Plug for a new Lincoln blog

Allow me to direct your attention to a brand-new Lincoln blog where I’ll be posting regularly from now on in addition to my usual shenanigans here.

Lincoln Memorial University recently launched a new venture called the Abraham Lincoln Institute for the Study of Leadership and Public Policy.  Its goal is to provide a forum for Lincoln scholars to present their work, connect them with people who are interested in applying historical insights to present-day problems, and present the results of these efforts to the public.  The Institute has already inaugurated a lecture series and is collaborating with other institutions on a variety of projects to increase understanding of Lincoln and his legacy.

Dr. Charles Hubbard, who is the Institute’s first executive director, is also a former boss and professor of mine who’s developed an interest in online media as a venue for public history.  He’s allowed me to collaborate with him in setting up and maintaining a blog for the Institute, which you can access at the following address: http://lincolninstitute.wordpress.com/.  I’ll be blogging there on a regular basis, and we’ll also have guest posts from Lincoln scholars popping up from time to time.

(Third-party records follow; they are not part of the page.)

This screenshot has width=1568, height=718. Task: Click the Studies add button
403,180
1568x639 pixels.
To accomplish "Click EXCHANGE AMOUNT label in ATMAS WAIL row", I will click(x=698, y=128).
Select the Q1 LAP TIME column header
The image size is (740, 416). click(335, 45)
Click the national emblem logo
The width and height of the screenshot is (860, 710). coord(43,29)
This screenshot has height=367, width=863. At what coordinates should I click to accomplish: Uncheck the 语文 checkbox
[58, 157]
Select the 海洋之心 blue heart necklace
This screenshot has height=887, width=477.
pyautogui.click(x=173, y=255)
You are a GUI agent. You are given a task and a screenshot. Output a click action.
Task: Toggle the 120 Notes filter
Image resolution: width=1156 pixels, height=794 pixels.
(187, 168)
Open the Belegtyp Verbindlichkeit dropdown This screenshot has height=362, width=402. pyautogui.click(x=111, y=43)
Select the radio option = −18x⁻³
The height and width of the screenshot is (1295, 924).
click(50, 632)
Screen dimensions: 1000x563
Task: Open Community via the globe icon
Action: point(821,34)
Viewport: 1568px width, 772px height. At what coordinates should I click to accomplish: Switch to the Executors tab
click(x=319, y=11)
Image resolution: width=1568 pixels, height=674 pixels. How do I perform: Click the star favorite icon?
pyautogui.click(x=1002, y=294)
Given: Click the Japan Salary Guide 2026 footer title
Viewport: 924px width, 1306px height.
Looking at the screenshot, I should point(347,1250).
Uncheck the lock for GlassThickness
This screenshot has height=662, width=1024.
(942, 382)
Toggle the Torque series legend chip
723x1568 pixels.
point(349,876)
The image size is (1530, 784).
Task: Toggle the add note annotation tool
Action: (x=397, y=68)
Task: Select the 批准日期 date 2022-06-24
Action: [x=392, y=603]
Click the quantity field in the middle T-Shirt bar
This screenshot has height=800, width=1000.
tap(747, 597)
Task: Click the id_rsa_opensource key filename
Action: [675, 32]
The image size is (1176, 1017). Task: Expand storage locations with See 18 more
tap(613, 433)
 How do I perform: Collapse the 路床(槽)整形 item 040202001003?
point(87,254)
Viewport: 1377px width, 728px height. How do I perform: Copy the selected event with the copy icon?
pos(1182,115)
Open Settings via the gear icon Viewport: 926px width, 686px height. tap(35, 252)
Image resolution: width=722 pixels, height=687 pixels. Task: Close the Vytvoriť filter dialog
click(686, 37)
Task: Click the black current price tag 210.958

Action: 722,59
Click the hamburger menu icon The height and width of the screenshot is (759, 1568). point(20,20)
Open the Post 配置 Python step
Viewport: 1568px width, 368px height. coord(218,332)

We’ll be exploring developments in Lincoln historiography and public history, providing updates on Lincoln-related happenings at LMU, posting interviews with historians who specialize in Lincoln and the Civil War, and highlighting material from the collections of LMU’s Abraham Lincoln Library and Museum.

If you read history blogs, I hope you’ll either subscribe to the new site via e-mail or make it one of your regular online stops.  And if you’re a history blogger, I hope you’ll add it to your blogroll and let your readers know about it.

I’ll still be blogging here at Past in the Present as usual, too.  Since the other site is an institutional blog, though, I’ll be trying to act a little more professional over there.  (No Dark Knight clips, in other words.)  And it should probably go without saying that whatever views I express over here at my personal blog are mine alone, and not those of LMU, the Institute, Dr. Hubbard, or anyone else, but I’ll say it anyway.

I’ll see you there.  (And here too, I hope.)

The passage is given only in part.